Work to complete » The reply should hold only the lines from the one with "You are a computer-use" to the one with "Given: Select the Prezzo panel label", both ends kept, exactly as they appear below, without any pictures.

Input for this task »
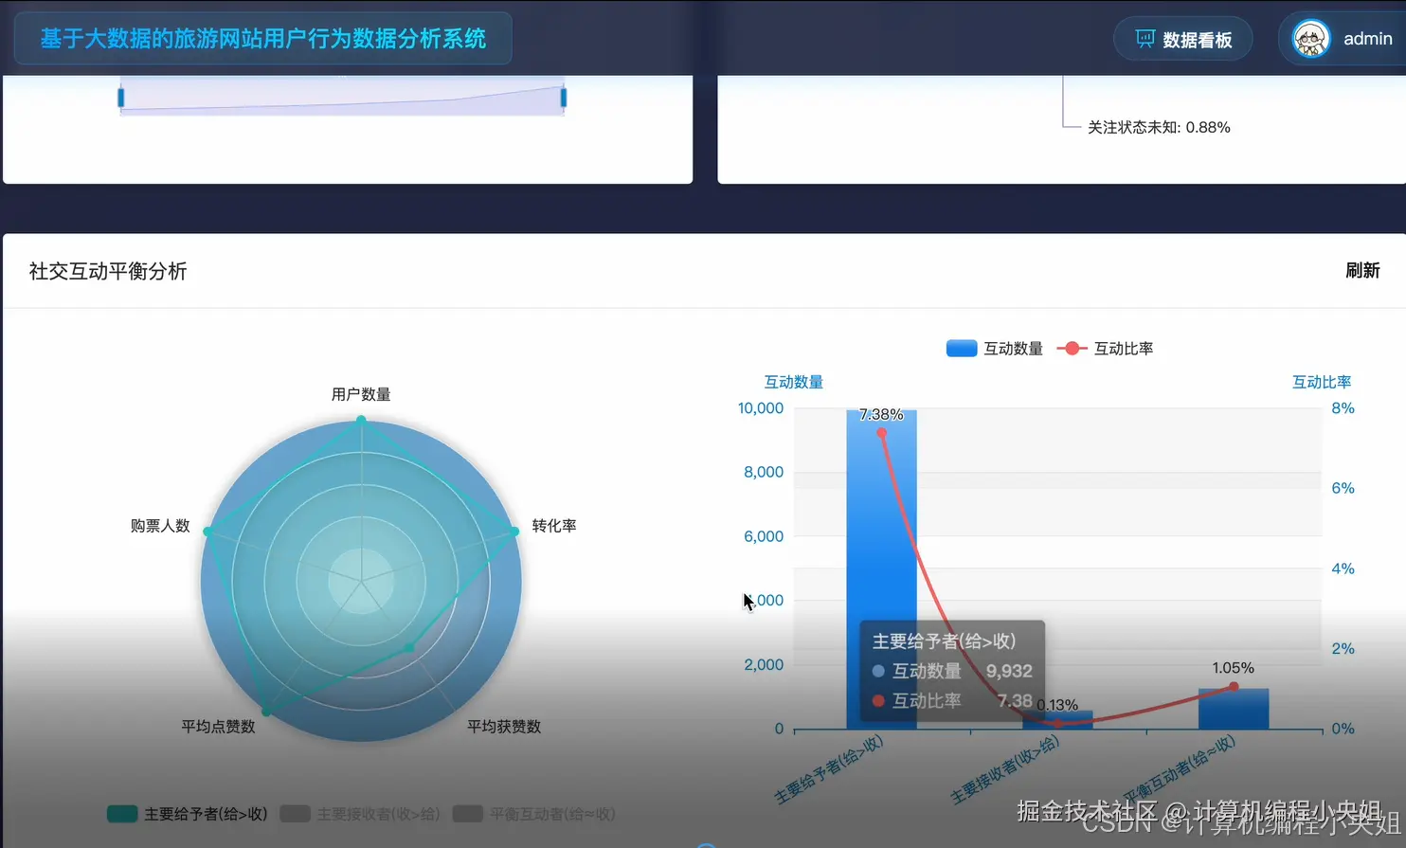The width and height of the screenshot is (1406, 848).
Task: Switch to the 数据看板 view
Action: [1183, 38]
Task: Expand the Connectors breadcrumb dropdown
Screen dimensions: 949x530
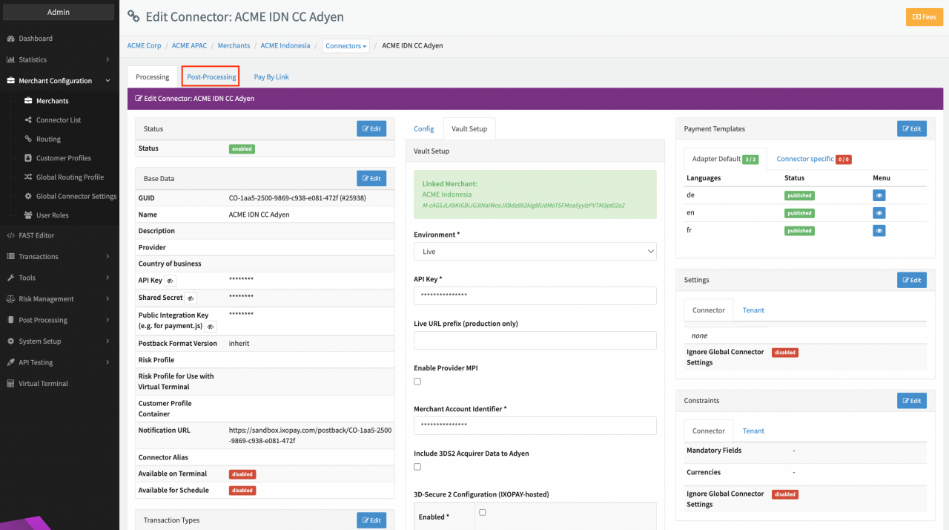Action: 345,46
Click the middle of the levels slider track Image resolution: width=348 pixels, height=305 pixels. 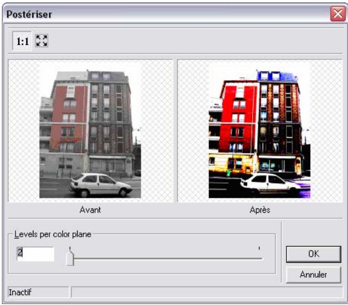click(165, 257)
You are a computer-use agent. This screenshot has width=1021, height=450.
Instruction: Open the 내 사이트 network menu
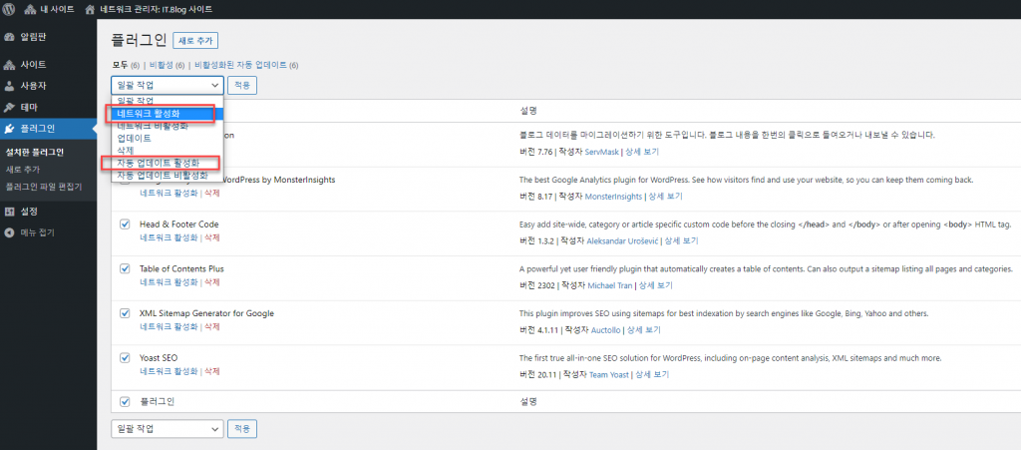[49, 9]
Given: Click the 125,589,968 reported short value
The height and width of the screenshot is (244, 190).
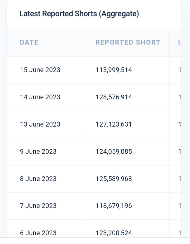Looking at the screenshot, I should coord(114,179).
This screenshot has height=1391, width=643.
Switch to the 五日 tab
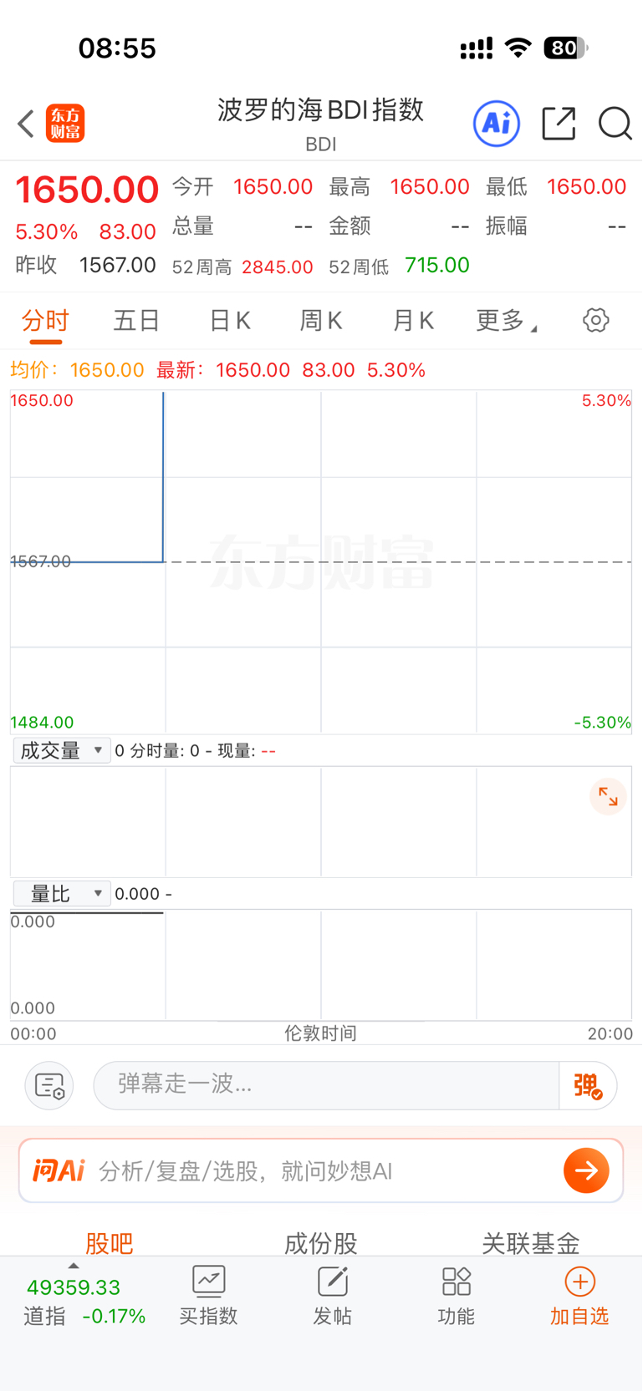pos(136,320)
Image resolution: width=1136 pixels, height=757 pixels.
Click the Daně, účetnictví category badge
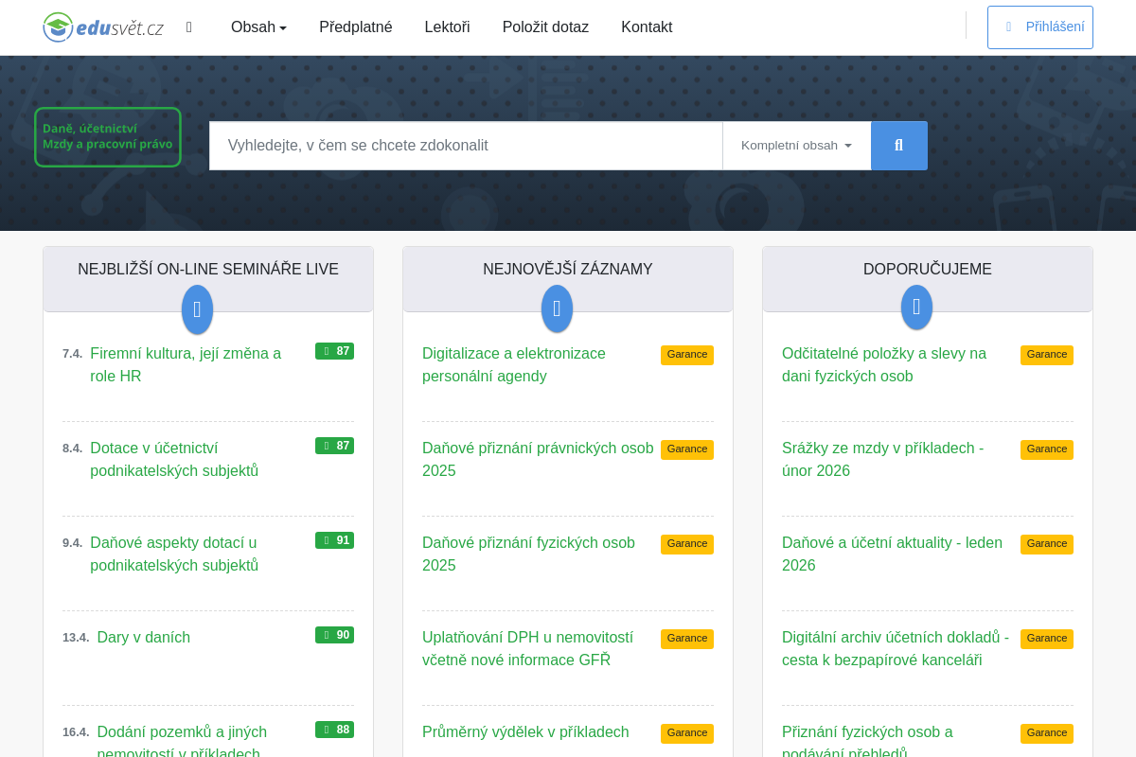[108, 137]
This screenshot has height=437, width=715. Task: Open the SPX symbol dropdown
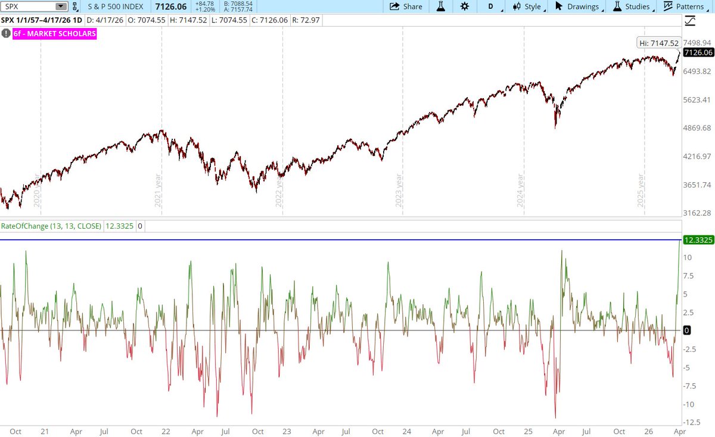point(60,7)
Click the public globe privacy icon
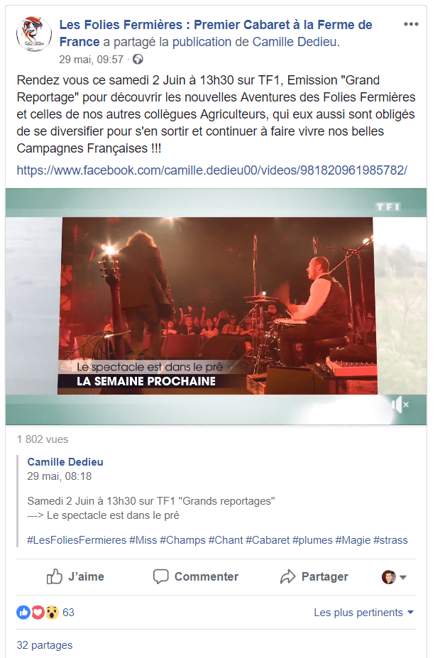Image resolution: width=435 pixels, height=658 pixels. tap(138, 60)
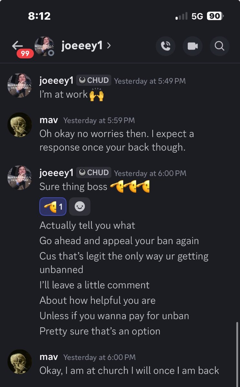Start a video call with joeeey1
Viewport: 240px width, 387px height.
point(192,46)
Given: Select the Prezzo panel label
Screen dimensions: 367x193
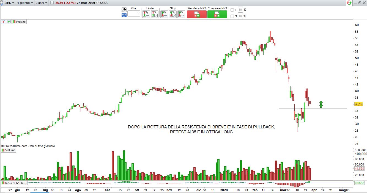Looking at the screenshot, I should tap(21, 22).
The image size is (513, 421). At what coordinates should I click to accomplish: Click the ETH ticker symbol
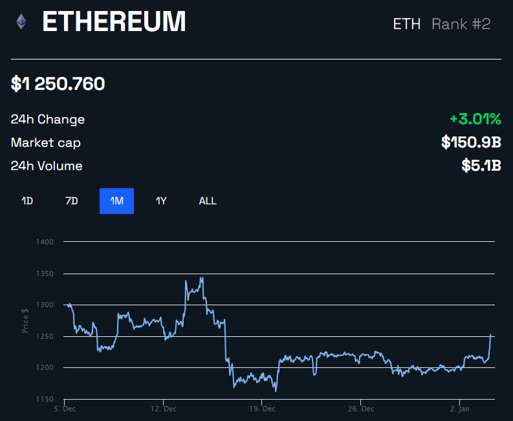407,24
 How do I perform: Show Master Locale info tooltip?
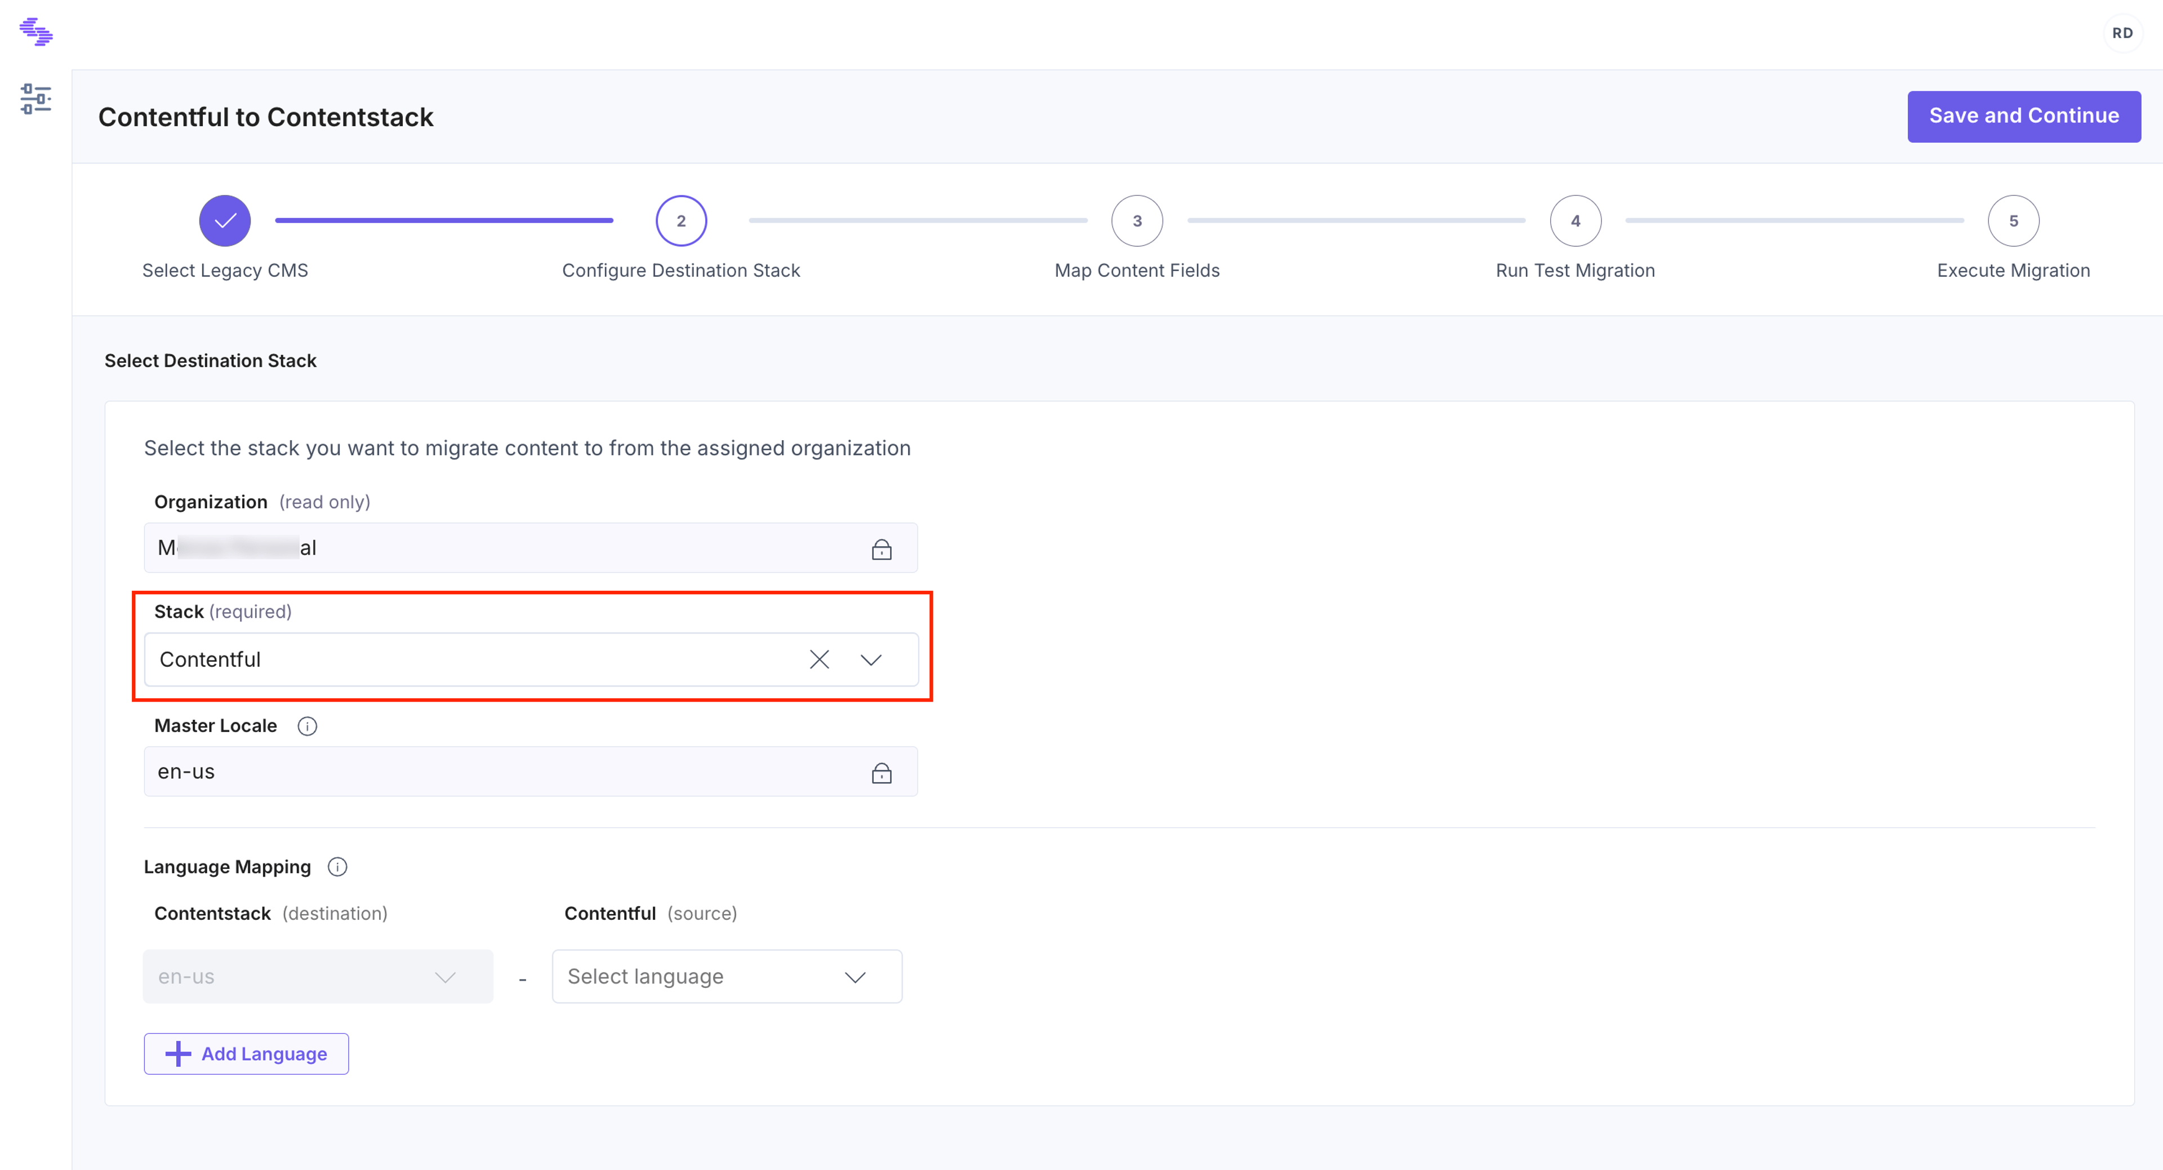pos(307,726)
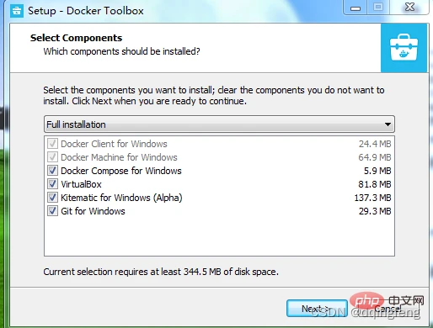
Task: Click the grayed Docker Machine for Windows checkbox
Action: tap(52, 157)
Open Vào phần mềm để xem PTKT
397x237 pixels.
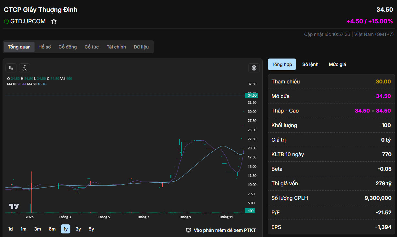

Output below »
You are a computer-use agent. This screenshot has width=1021, height=450.
Instruction: Open the 내 사이트 network menu
[49, 9]
Given: Click the 125,589,968 reported short value
The height and width of the screenshot is (244, 190).
Looking at the screenshot, I should coord(114,179).
This screenshot has height=1391, width=643.
Switch to the 五日 tab
pos(136,320)
Image resolution: width=1136 pixels, height=757 pixels.
Click the Daně, účetnictví category badge
[108, 137]
This screenshot has height=437, width=715. Task: Open the SPX symbol dropdown
point(60,7)
Click the public globe privacy icon
Image resolution: width=435 pixels, height=658 pixels. tap(138, 60)
Start a video call with joeeey1
Viewport: 240px width, 387px height.
point(192,46)
Given: Select the Prezzo panel label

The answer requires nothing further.